Render each line of the data below as a Markdown table with the columns Line No. and Data Line, numbering the rows and skipping blank lines.
--- start of Records supplied ---
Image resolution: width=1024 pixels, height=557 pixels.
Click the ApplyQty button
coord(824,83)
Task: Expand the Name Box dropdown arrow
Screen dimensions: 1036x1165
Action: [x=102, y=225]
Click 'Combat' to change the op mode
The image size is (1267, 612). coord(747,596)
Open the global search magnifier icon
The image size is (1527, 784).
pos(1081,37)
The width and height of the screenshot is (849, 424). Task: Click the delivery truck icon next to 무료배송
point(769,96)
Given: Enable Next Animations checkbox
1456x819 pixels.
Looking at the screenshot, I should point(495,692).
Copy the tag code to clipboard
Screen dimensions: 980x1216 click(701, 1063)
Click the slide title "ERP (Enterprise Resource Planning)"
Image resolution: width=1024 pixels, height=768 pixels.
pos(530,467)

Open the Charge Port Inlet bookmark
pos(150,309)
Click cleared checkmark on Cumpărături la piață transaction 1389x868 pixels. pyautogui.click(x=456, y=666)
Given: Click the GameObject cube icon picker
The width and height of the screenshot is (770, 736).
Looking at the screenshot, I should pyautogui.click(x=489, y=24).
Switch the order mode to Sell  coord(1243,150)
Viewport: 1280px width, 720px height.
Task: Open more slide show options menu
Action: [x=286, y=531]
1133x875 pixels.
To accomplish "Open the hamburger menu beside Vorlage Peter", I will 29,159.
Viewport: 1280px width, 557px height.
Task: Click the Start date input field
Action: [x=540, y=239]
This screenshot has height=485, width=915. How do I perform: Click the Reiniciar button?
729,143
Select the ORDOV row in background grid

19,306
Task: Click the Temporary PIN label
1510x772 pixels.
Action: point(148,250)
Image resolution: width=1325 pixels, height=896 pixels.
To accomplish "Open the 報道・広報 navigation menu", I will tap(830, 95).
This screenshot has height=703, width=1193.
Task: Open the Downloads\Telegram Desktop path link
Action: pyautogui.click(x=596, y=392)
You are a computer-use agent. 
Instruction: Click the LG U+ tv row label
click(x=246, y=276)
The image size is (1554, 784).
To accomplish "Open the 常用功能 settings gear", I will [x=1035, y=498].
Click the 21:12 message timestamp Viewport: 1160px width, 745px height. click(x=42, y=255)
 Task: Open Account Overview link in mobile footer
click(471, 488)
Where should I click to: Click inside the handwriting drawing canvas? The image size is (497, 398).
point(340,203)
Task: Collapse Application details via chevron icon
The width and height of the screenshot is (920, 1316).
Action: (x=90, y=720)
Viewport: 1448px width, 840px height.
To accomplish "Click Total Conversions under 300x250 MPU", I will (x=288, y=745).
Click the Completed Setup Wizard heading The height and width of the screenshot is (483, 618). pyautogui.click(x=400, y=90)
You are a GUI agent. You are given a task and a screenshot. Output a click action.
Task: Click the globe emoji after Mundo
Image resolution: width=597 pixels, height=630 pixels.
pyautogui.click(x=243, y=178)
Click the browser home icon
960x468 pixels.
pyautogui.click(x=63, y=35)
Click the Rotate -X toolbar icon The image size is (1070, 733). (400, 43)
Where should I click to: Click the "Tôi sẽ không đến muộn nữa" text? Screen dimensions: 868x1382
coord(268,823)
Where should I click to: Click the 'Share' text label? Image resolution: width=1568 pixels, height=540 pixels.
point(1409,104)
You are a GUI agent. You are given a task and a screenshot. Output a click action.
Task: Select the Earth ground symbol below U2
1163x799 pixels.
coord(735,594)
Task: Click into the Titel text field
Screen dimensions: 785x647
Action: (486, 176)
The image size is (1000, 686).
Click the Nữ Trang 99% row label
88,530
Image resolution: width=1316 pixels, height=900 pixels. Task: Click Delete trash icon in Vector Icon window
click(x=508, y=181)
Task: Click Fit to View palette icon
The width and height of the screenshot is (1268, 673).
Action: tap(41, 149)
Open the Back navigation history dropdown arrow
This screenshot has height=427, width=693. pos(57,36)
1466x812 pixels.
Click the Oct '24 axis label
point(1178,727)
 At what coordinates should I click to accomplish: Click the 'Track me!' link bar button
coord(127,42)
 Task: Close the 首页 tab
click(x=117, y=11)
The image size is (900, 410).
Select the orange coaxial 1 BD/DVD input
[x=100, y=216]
--- end of Records supplied ---
▶ Problem solution
| Line No. | Data Line |
|---|---|
| 1 | Image resolution: width=1024 pixels, height=557 pixels. |
| 2 | Click the ApplyQty button |
| 3 | coord(824,83) |
| 4 | Task: Expand the Name Box dropdown arrow |
| 5 | Screen dimensions: 1036x1165 |
| 6 | Action: [x=102, y=225] |
| 7 | Click 'Combat' to change the op mode |
| 8 | The image size is (1267, 612). coord(747,596) |
| 9 | Open the global search magnifier icon |
| 10 | The image size is (1527, 784). |
| 11 | pos(1081,37) |
| 12 | The width and height of the screenshot is (849, 424). Task: Click the delivery truck icon next to 무료배송 |
| 13 | point(769,96) |
| 14 | Given: Enable Next Animations checkbox |
| 15 | 1456x819 pixels. |
| 16 | Looking at the screenshot, I should point(495,692). |
| 17 | Copy the tag code to clipboard |
| 18 | Screen dimensions: 980x1216 click(701, 1063) |
| 19 | Click the slide title "ERP (Enterprise Resource Planning)" |
| 20 | Image resolution: width=1024 pixels, height=768 pixels. |
| 21 | pos(530,467) |
| 22 | Open the Charge Port Inlet bookmark |
| 23 | pos(150,309) |
| 24 | Click cleared checkmark on Cumpărături la piață transaction 1389x868 pixels. pyautogui.click(x=456, y=666) |
| 25 | Given: Click the GameObject cube icon picker |
| 26 | The width and height of the screenshot is (770, 736). |
| 27 | Looking at the screenshot, I should pyautogui.click(x=489, y=24). |
| 28 | Switch the order mode to Sell  coord(1243,150) |
| 29 | Viewport: 1280px width, 720px height. |
| 30 | Task: Open more slide show options menu |
| 31 | Action: [x=286, y=531] |
| 32 | 1133x875 pixels. |
| 33 | To accomplish "Open the hamburger menu beside Vorlage Peter", I will 29,159. |
| 34 | Viewport: 1280px width, 557px height. |
| 35 | Task: Click the Start date input field |
| 36 | Action: [x=540, y=239] |
| 37 | This screenshot has height=485, width=915. How do I perform: Click the Reiniciar button? |
| 38 | 729,143 |
| 39 | Select the ORDOV row in background grid |
| 40 | 19,306 |
| 41 | Task: Click the Temporary PIN label |
| 42 | 1510x772 pixels. |
| 43 | Action: point(148,250) |
| 44 | Image resolution: width=1325 pixels, height=896 pixels. |
| 45 | To accomplish "Open the 報道・広報 navigation menu", I will tap(830, 95). |
| 46 | This screenshot has height=703, width=1193. |
| 47 | Task: Open the Downloads\Telegram Desktop path link |
| 48 | Action: pyautogui.click(x=596, y=392) |
| 49 | You are a computer-use agent.  |
| 50 | Instruction: Click the LG U+ tv row label |
| 51 | click(x=246, y=276) |
| 52 | The image size is (1554, 784). |
| 53 | To accomplish "Open the 常用功能 settings gear", I will [x=1035, y=498]. |
| 54 | Click the 21:12 message timestamp Viewport: 1160px width, 745px height. click(x=42, y=255) |
| 55 |  Task: Open Account Overview link in mobile footer |
| 56 | click(471, 488) |
| 57 | Where should I click to: Click inside the handwriting drawing canvas? The image size is (497, 398). |
| 58 | point(340,203) |
| 59 | Task: Collapse Application details via chevron icon |
| 60 | The width and height of the screenshot is (920, 1316). |
| 61 | Action: (x=90, y=720) |
| 62 | Viewport: 1448px width, 840px height. |
| 63 | To accomplish "Click Total Conversions under 300x250 MPU", I will (x=288, y=745). |
| 64 | Click the Completed Setup Wizard heading The height and width of the screenshot is (483, 618). pyautogui.click(x=400, y=90) |
| 65 | You are a GUI agent. You are given a task and a screenshot. Output a click action. |
| 66 | Task: Click the globe emoji after Mundo |
| 67 | Image resolution: width=597 pixels, height=630 pixels. |
| 68 | pyautogui.click(x=243, y=178) |
| 69 | Click the browser home icon |
| 70 | 960x468 pixels. |
| 71 | pyautogui.click(x=63, y=35) |
| 72 | Click the Rotate -X toolbar icon The image size is (1070, 733). (400, 43) |
| 73 | Where should I click to: Click the "Tôi sẽ không đến muộn nữa" text? Screen dimensions: 868x1382 |
| 74 | coord(268,823) |
| 75 | Where should I click to: Click the 'Share' text label? Image resolution: width=1568 pixels, height=540 pixels. |
| 76 | point(1409,104) |
| 77 | You are a GUI agent. You are given a task and a screenshot. Output a click action. |
| 78 | Task: Select the Earth ground symbol below U2 |
| 79 | 1163x799 pixels. |
| 80 | coord(735,594) |
| 81 | Task: Click into the Titel text field |
| 82 | Screen dimensions: 785x647 |
| 83 | Action: (486, 176) |
| 84 | The image size is (1000, 686). |
| 85 | Click the Nữ Trang 99% row label |
| 86 | 88,530 |
| 87 | Image resolution: width=1316 pixels, height=900 pixels. Task: Click Delete trash icon in Vector Icon window |
| 88 | click(x=508, y=181) |
| 89 | Task: Click Fit to View palette icon |
| 90 | The width and height of the screenshot is (1268, 673). |
| 91 | Action: tap(41, 149) |
| 92 | Open the Back navigation history dropdown arrow |
| 93 | This screenshot has height=427, width=693. pos(57,36) |
| 94 | 1466x812 pixels. |
| 95 | Click the Oct '24 axis label |
| 96 | point(1178,727) |
| 97 |  At what coordinates should I click to accomplish: Click the 'Track me!' link bar button |
| 98 | coord(127,42) |
| 99 |  Task: Close the 首页 tab |
| 100 | click(x=117, y=11) |
| 101 | The image size is (900, 410). |
| 102 | Select the orange coaxial 1 BD/DVD input |
| 103 | [x=100, y=216] |